• [What is being asked]
When you set down the entries, keep every word exactly as it is but drop the pictures.
#### Entries provided ####
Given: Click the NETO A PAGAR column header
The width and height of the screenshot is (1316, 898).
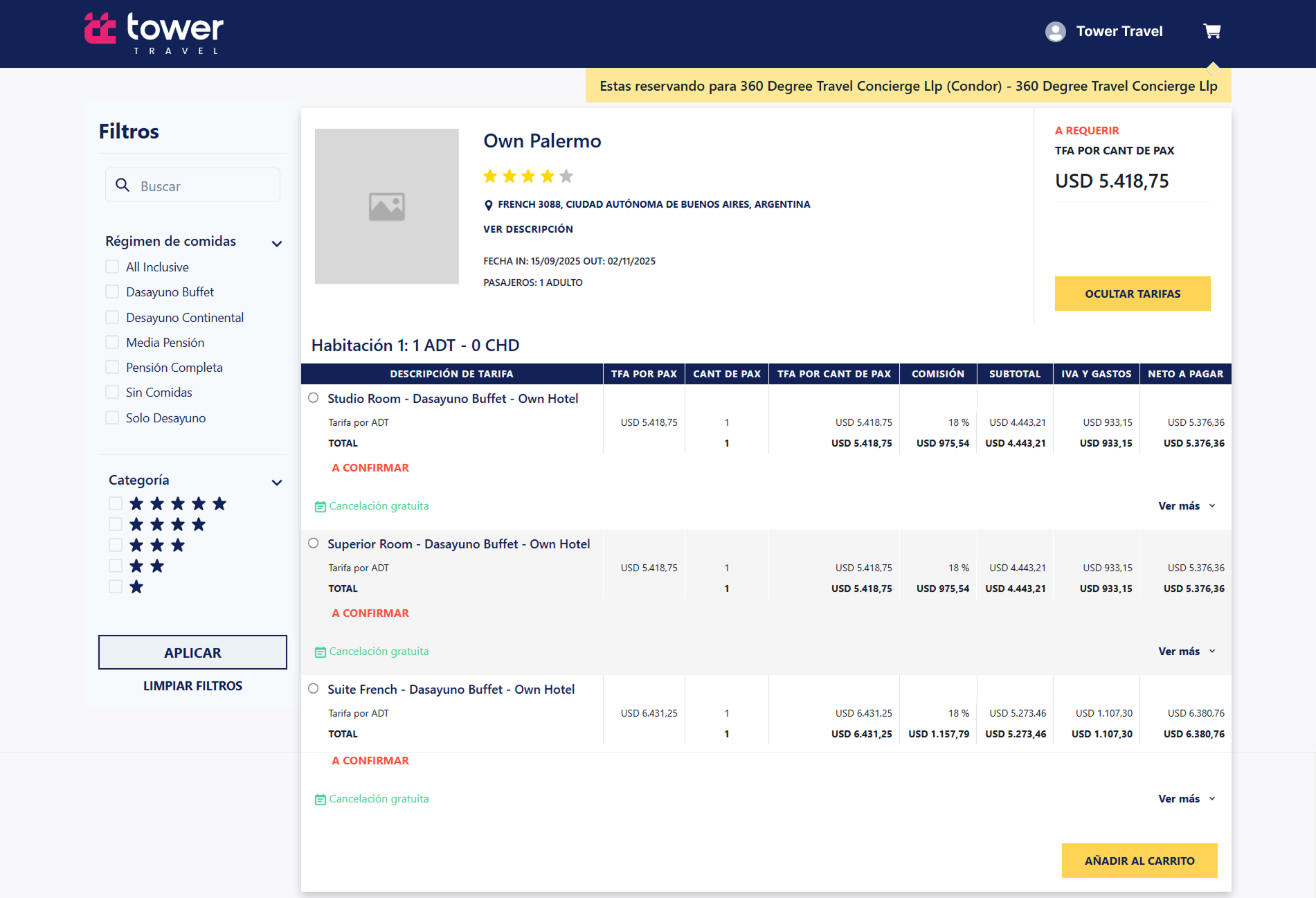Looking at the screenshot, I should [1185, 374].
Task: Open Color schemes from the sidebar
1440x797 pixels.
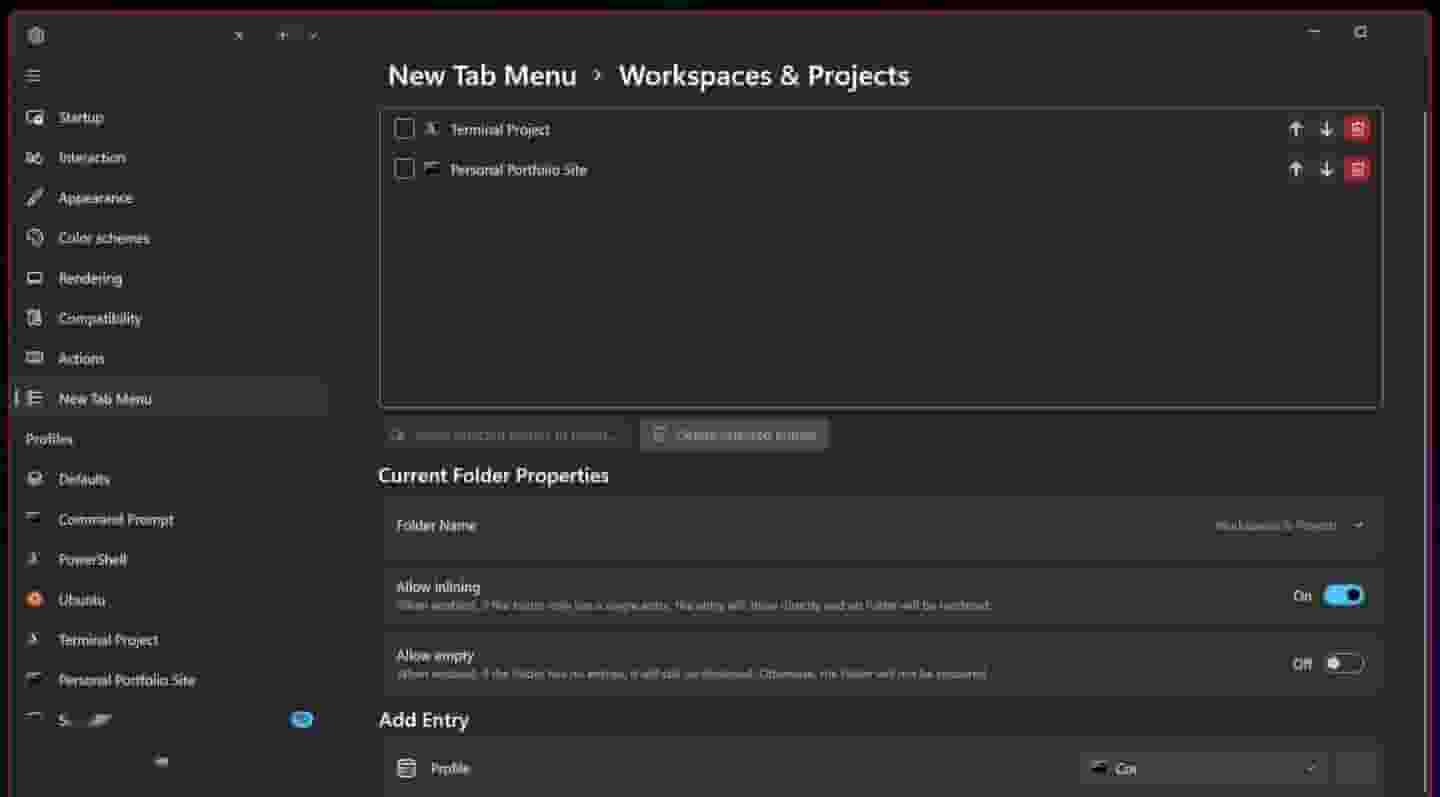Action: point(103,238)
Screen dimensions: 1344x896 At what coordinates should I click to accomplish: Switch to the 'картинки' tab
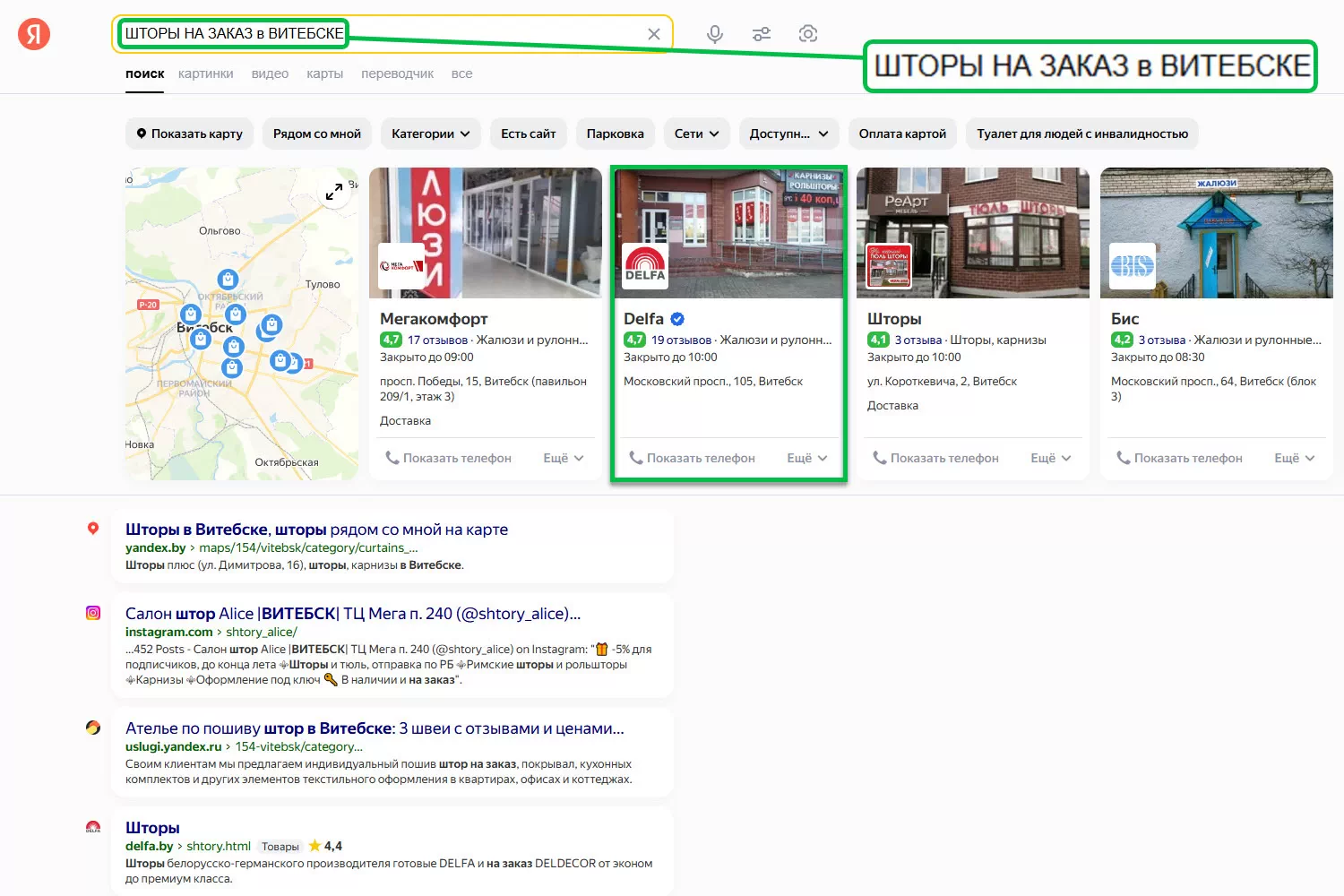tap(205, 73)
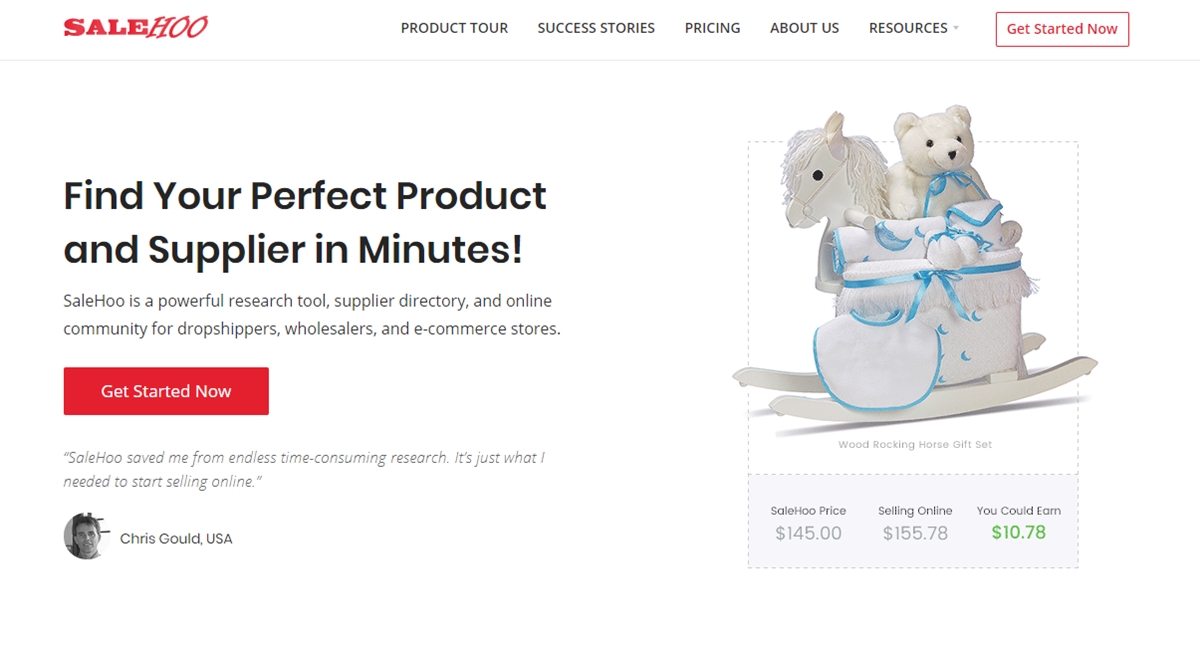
####
• [Task solution]
Given: Click the NETO A PAGAR column header
The width and height of the screenshot is (1316, 898).
Looking at the screenshot, I should [1185, 374].
Task: Open Color schemes from the sidebar
1440x797 pixels.
Action: point(103,238)
Screen dimensions: 1344x896 At what coordinates should I click to accomplish: Switch to the 'картинки' tab
tap(205, 73)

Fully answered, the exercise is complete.